Le bortsch qu'on voit en photo est d'un rouge profond, presque lumineux. Celui qui sort de la casserole après deux heures est très souvent brun rouge, terne, couleur brique. La recette était bonne : c'est la chimie du pigment qui a fait son travail.
La couleur de la betterave vient d'une famille de pigments, les bétalaïnes, dont la principale est la bétanine. Ce sont des molécules fragiles, qui n'ont rien à voir avec les anthocyanes du chou rouge : elles se dégradent au-dessus de 70 °C environ, et la dégradation s'accélère avec le temps de cuisson et l'oxygène. Deux heures de mijotage suffisent à en détruire une grande partie, et ce qui reste vire au jaune brun.
Deux gestes s'opposent à cela. Le premier est l'acide : à pH bas, la bétanine est nettement plus stable. Un filet de vinaigre ou du jus de citron dès le début de la cuisson, et le rouge tient beaucoup mieux.

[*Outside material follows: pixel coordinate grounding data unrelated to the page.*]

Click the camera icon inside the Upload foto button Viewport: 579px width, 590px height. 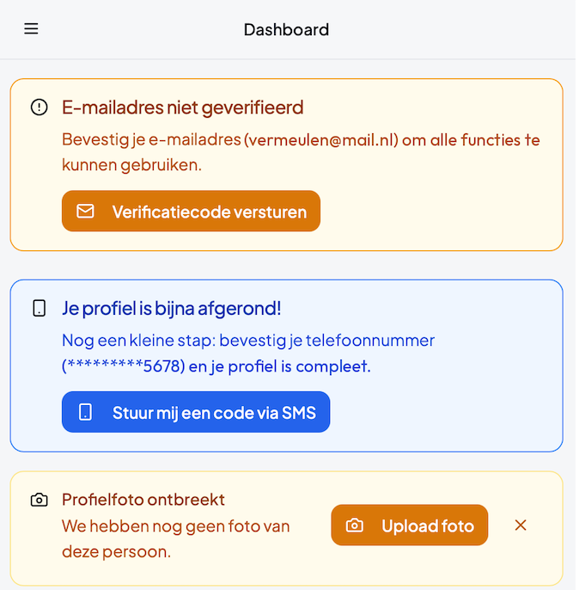[354, 525]
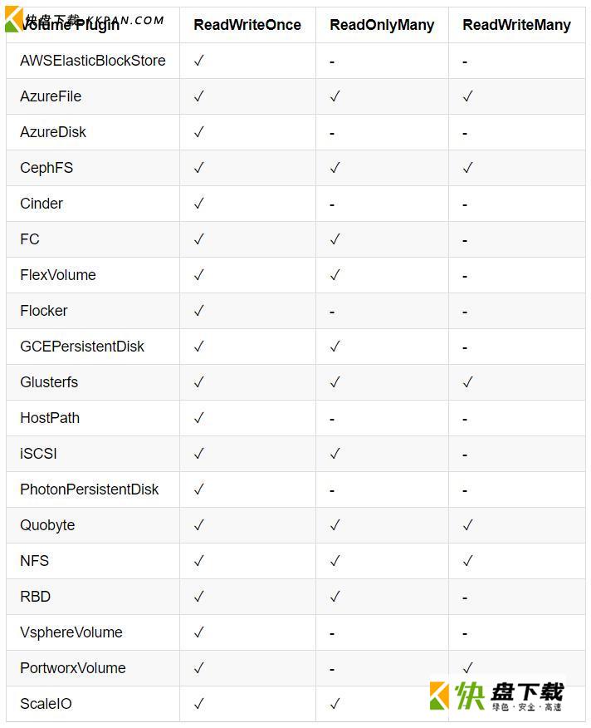This screenshot has height=728, width=591.
Task: Click the Quobyte ReadWriteMany checkmark
Action: click(x=467, y=525)
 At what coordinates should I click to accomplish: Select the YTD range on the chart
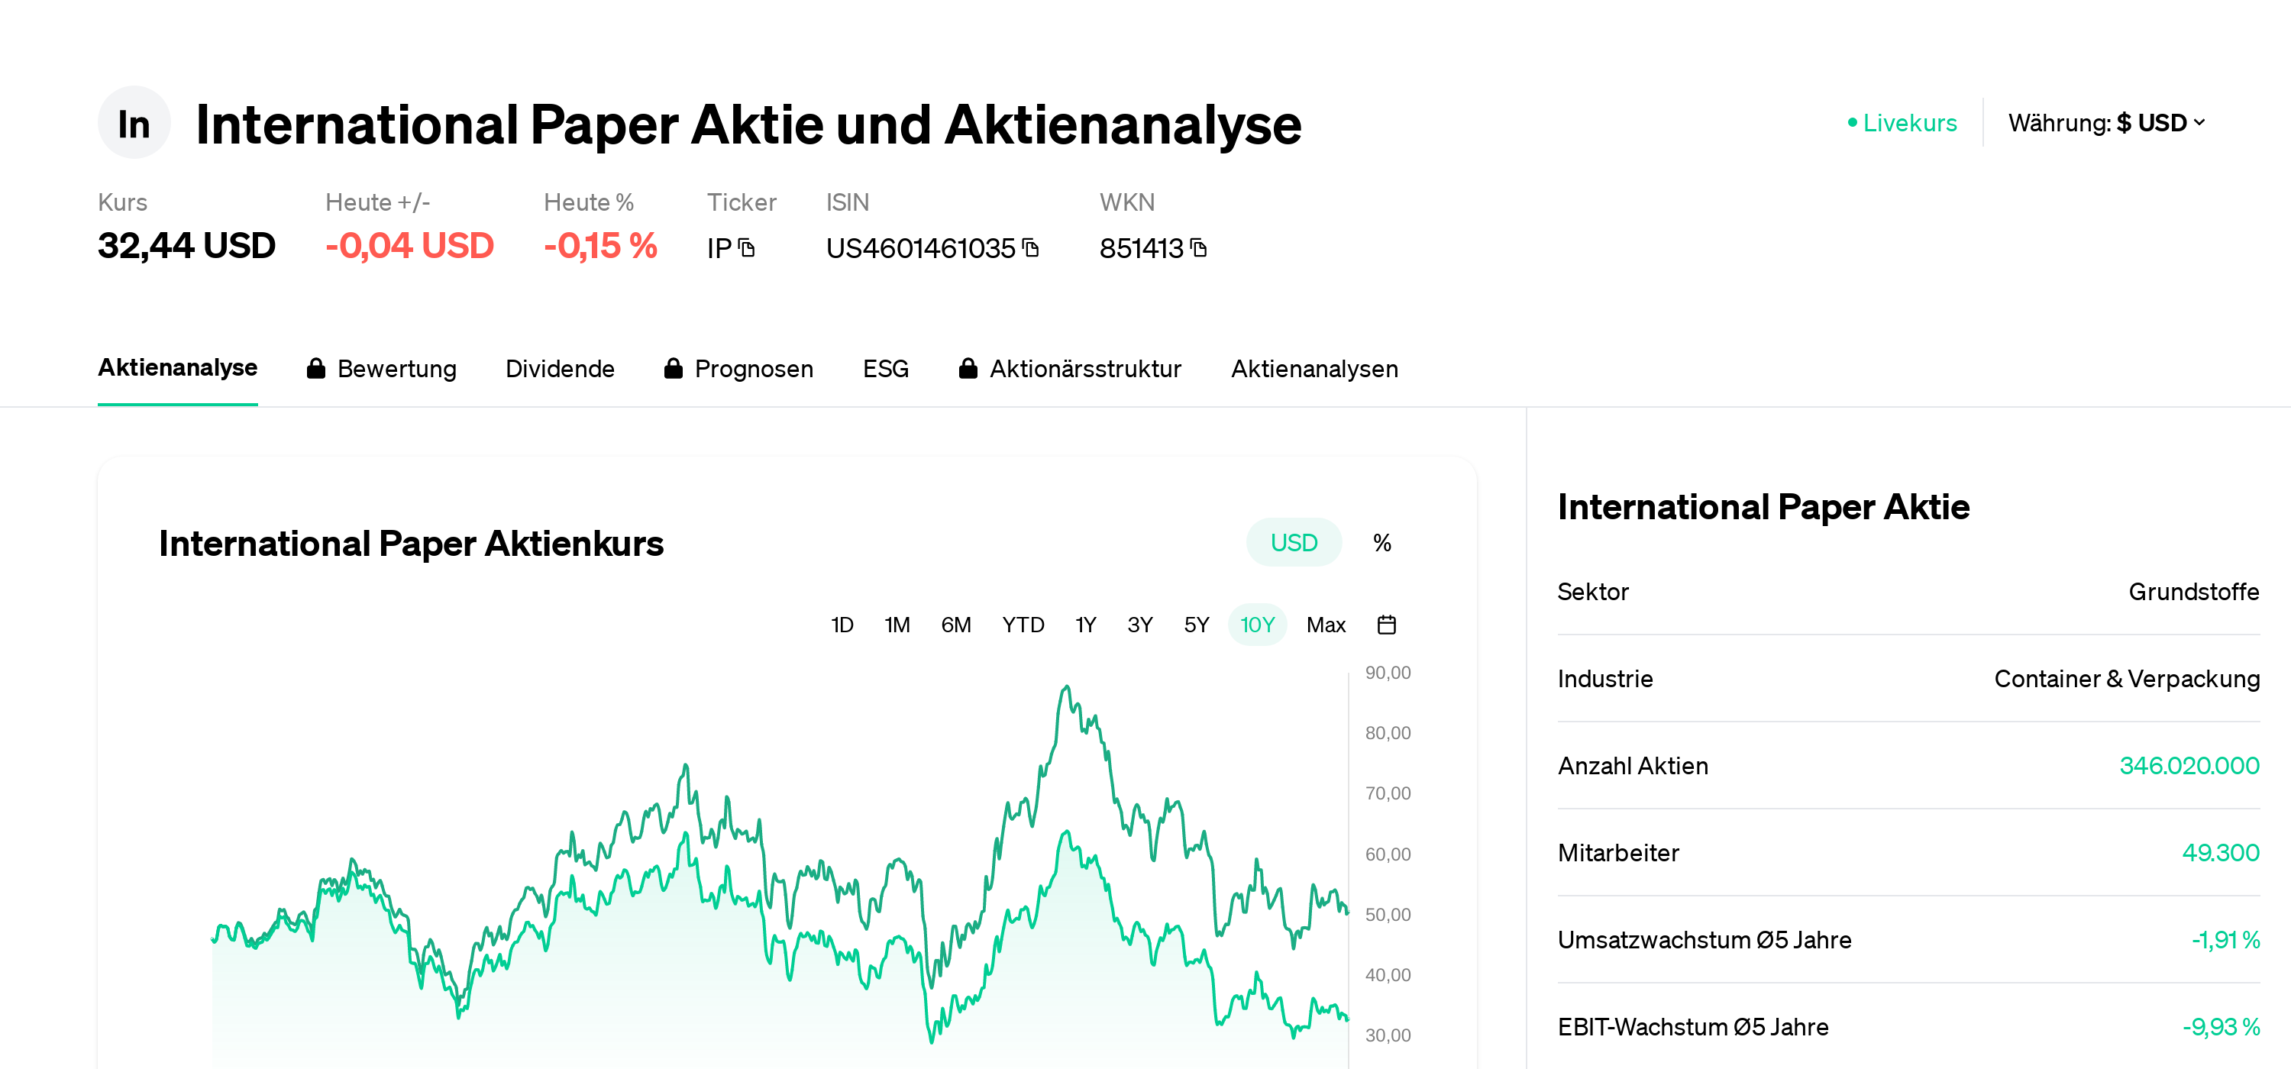coord(1023,624)
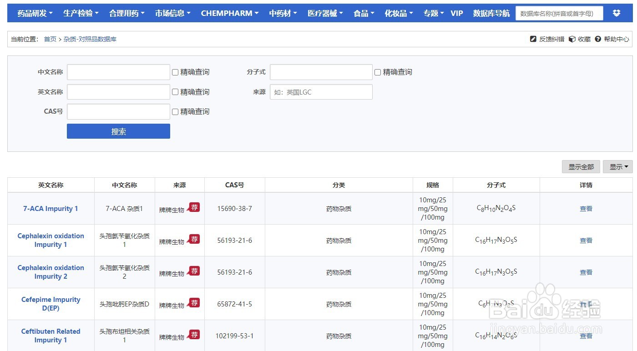
Task: Click the plugin icon right of the search box
Action: click(x=617, y=13)
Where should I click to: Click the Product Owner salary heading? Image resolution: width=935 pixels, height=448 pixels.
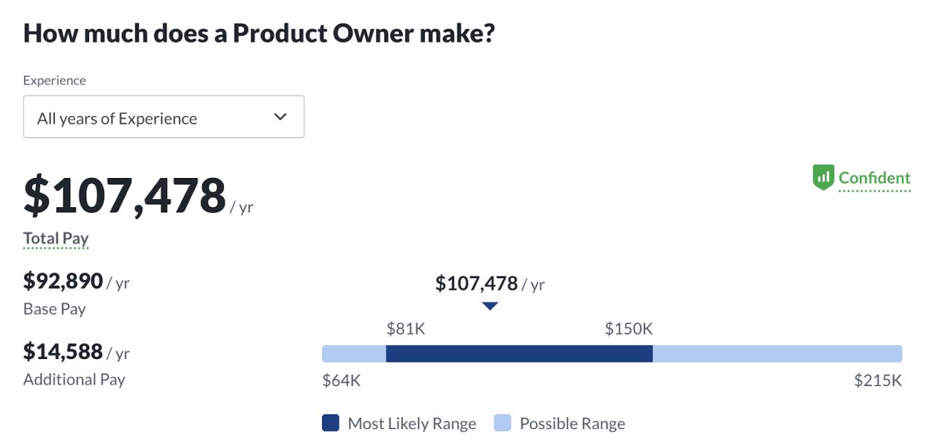[x=259, y=34]
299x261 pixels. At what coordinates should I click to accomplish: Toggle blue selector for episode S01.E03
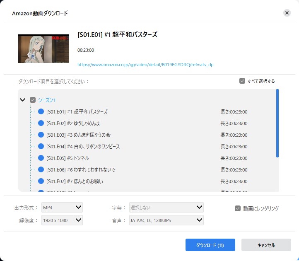(41, 135)
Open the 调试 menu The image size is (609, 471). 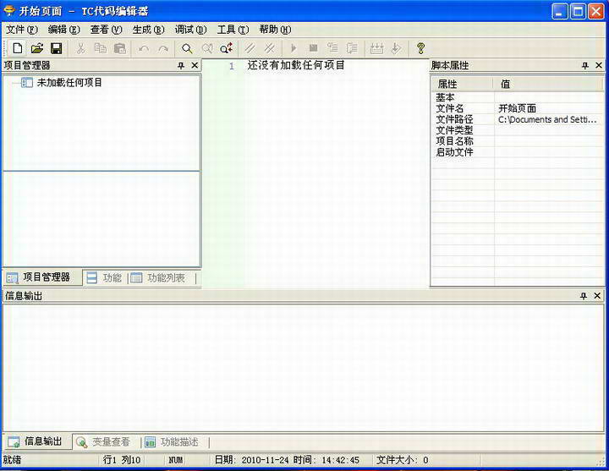point(190,30)
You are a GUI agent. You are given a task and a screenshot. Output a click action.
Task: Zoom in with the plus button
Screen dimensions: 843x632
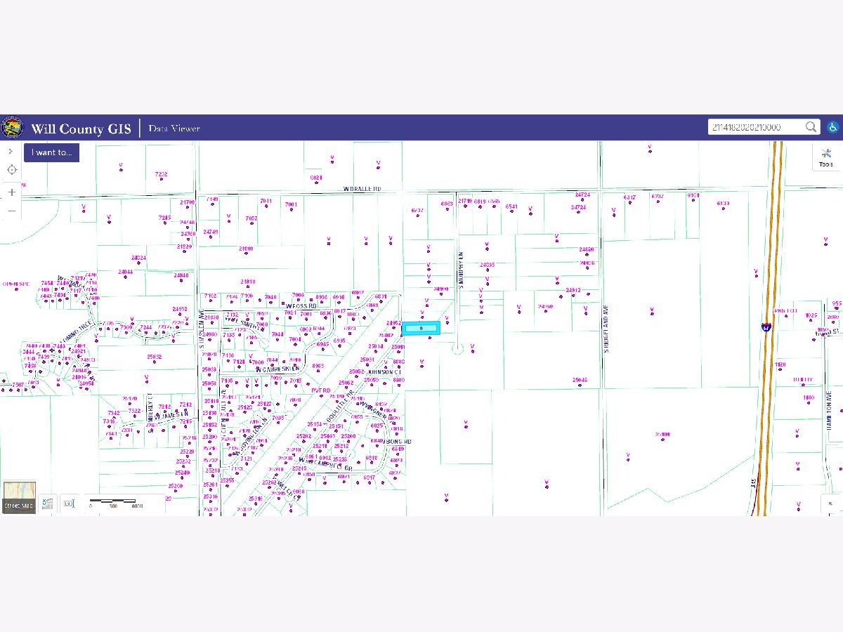point(12,192)
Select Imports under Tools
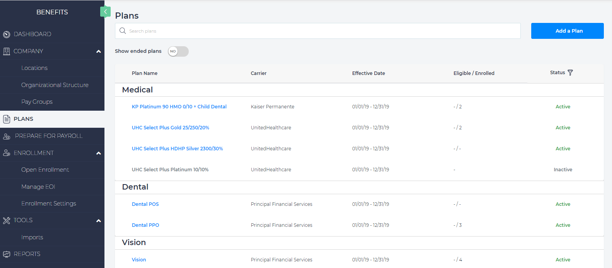The image size is (612, 268). pyautogui.click(x=32, y=237)
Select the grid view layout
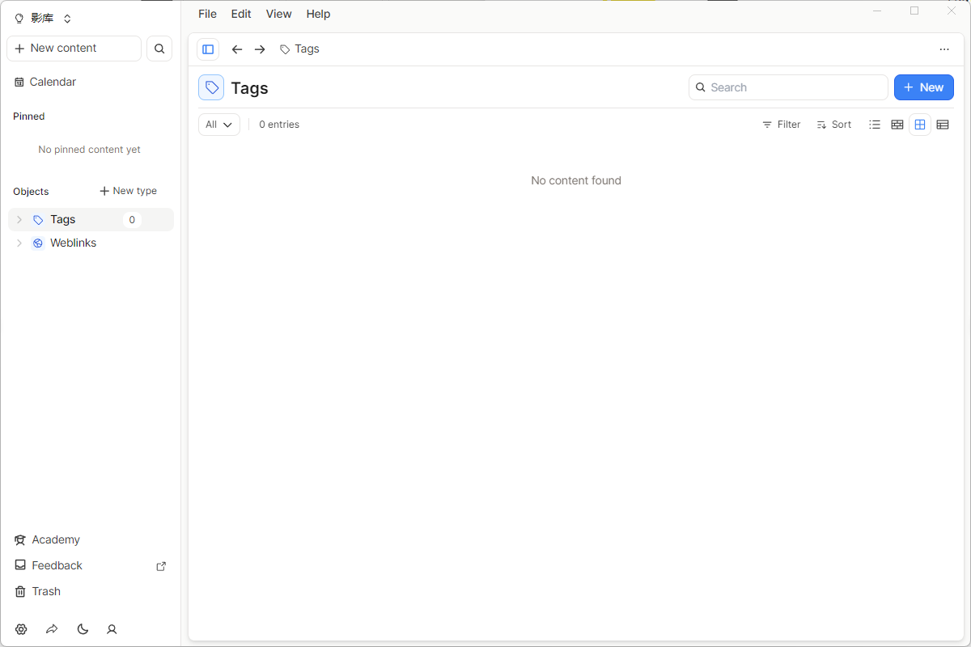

Le second est un rattrapage : on garde une betterave crue, on la râpe, et on l'ajoute dans les cinq dernières minutes. Elle libère un pigment neuf qui n'a pas eu le temps de cuire.
Le reste est un bouillon de bœuf long, des légumes coupés en bâtonnets et non en dés, et une cuillerée de crème aigre au moment de servir.